If you don’t set presentation standards for whipped cream, I guarantee some of your baristas are doing crazy things with whipped cream, and it’s annoying your customers.

Most customers don’t want to hurt anyone’s feelings, and since baristas get excited when they make drinks this way, most customers won’t protest. Instead, they’ll either ask for no whipped cream to avoid the issue, or they’ll start visiting another coffee shop and you’ll lose their business.

If that same incident happened when I worked under corporate, that barista would have been given one warning, and if it happened again, she would have been fired. Most people would think that’s harsh, but you can’t have it both ways. You can either run a profitable, well-oiled drive-thru coffee shop machine, or you can let your baristas run the show and go bankrupt.

If you allow your baristas to go crazy with whipped cream, good luck trying to get them to stop. They will fight you the whole way and start drama by trash talking you to the rest of the team. It’s better to be strict from the start and avoid this situation entirely. The last thing you want to do is argue with employees over why they need to follow new drink standards after you’ve allowed them free reign for so long.

Overflowing whipped cream isn’t a deal breaker

If you’re worried about losing customers for not filling up dome lids, don’t worry. First of all, if you’re not in the business of selling whipped cream. There is more to a customer’s experience than whipped cream. And just because a lot of coffee shops fill their dome lids to the brim doesn’t mean that’s what customers want, and it certainly doesn’t mean if you don’t do it you’ll lose customers. Most customers are happy with a normal amount of whipped cream, but will take whatever you’re willing to give them. However, very few will go out of their way to request a dome lid filled with whipped cream if that’s not how the drink is made. I was a barista for 15 years and only about four people ever requested a filled dome lid on a regular basis.

In other words, scaling back on the whipped cream is not a deal-breaker. If a customer leaves because you won’t give them a quarter can of whipped cream on their drink for free, do yourself a favor and let them go.

Presentation impacts taste

When your iced and blended drinks look like a delicacy, it can influence the way your customers experience taste. Many studies have been done that show how perception influences taste, and people report enjoying food more when it’s served with an aesthetically-pleasing presentation.
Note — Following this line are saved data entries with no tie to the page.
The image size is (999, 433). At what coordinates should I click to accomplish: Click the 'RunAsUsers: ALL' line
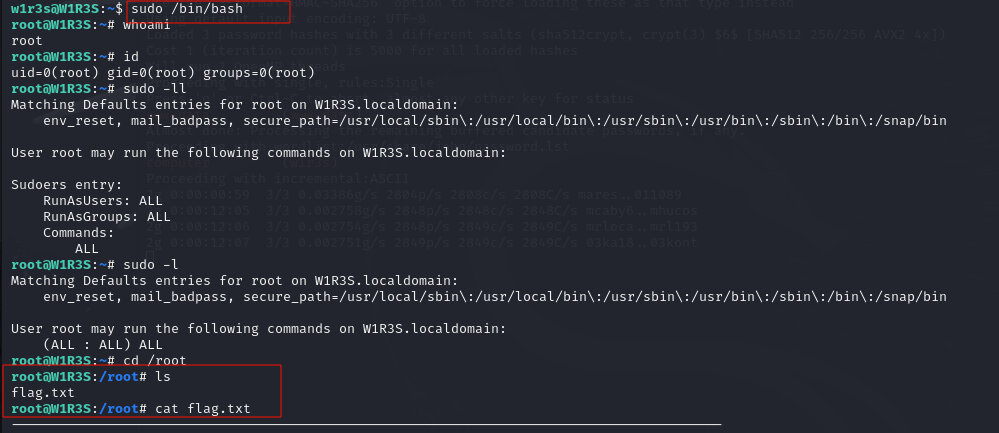point(103,201)
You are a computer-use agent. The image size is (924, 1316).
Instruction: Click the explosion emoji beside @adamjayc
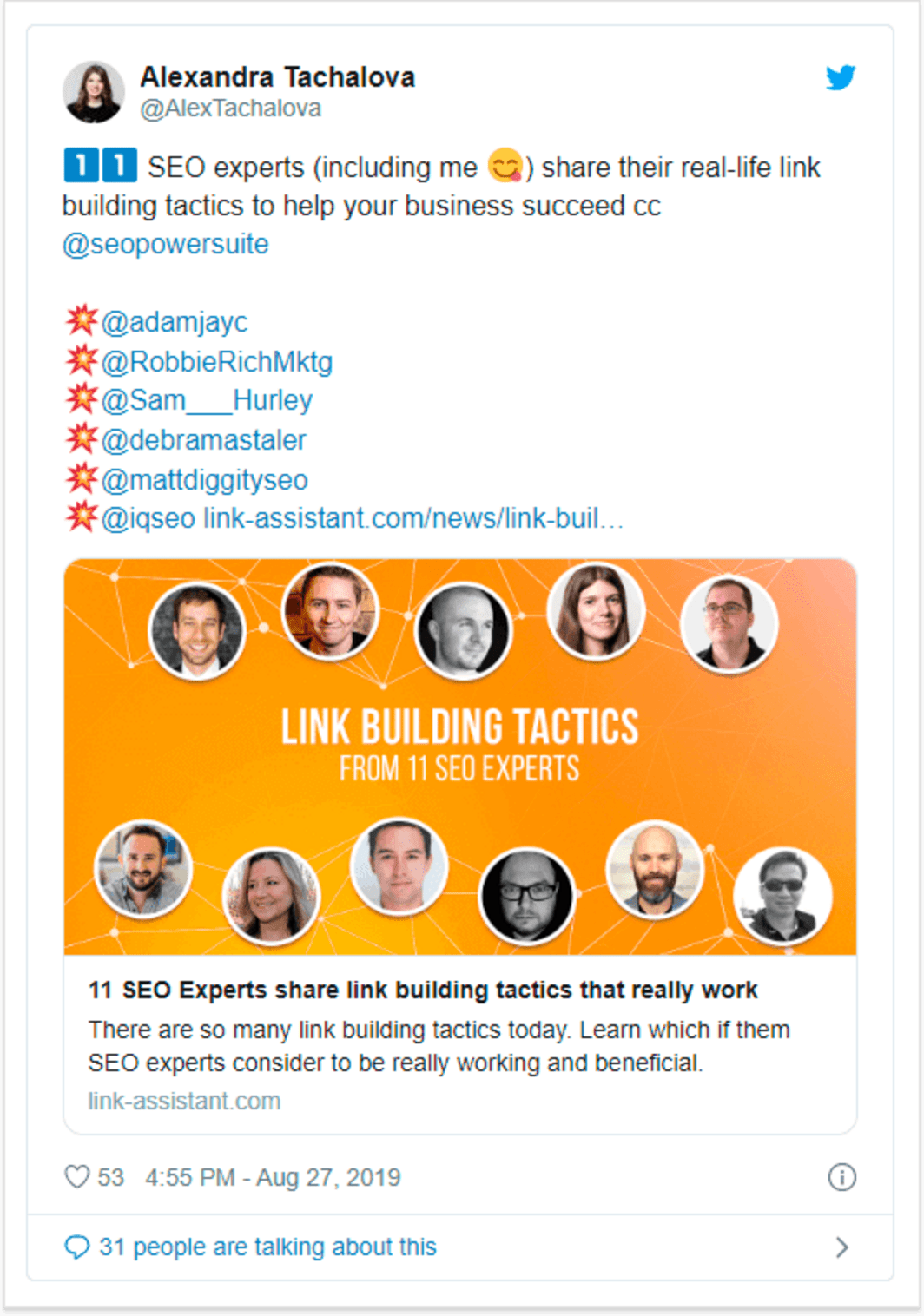click(80, 320)
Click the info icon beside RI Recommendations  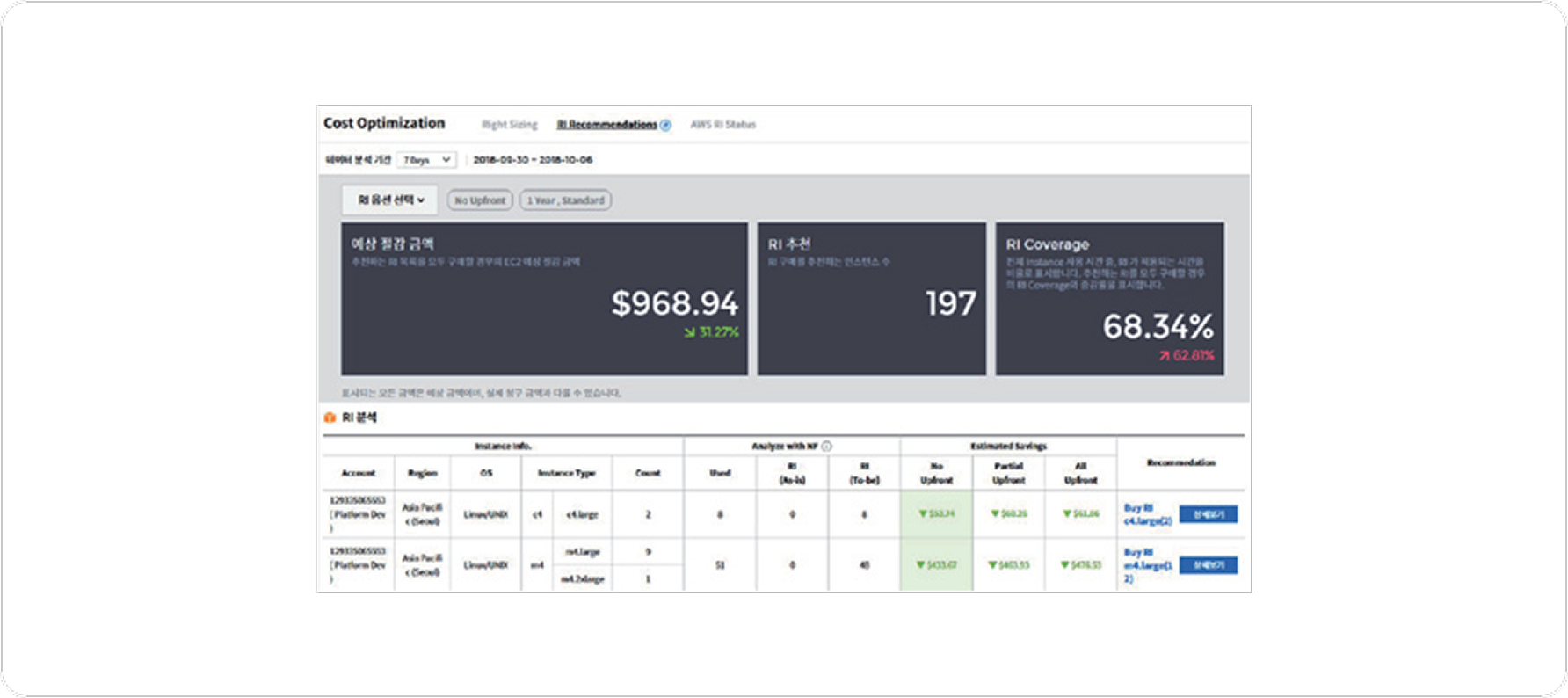point(665,125)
Humans are predominantly visual and what we see overrides our other senses. When your drink presentation looks amazing, customers will find that it tastes better. If someone wants more whipped cream, of course it’s okay to give them more whipped cream. However, don’t make poor drink presentation your standard. Set yourself apart from your competitors and start fine-tuning how you present your drinks with visible whipped cream. Your drinks will be consistent, you’ll save a lot of money, and your customers will be happier.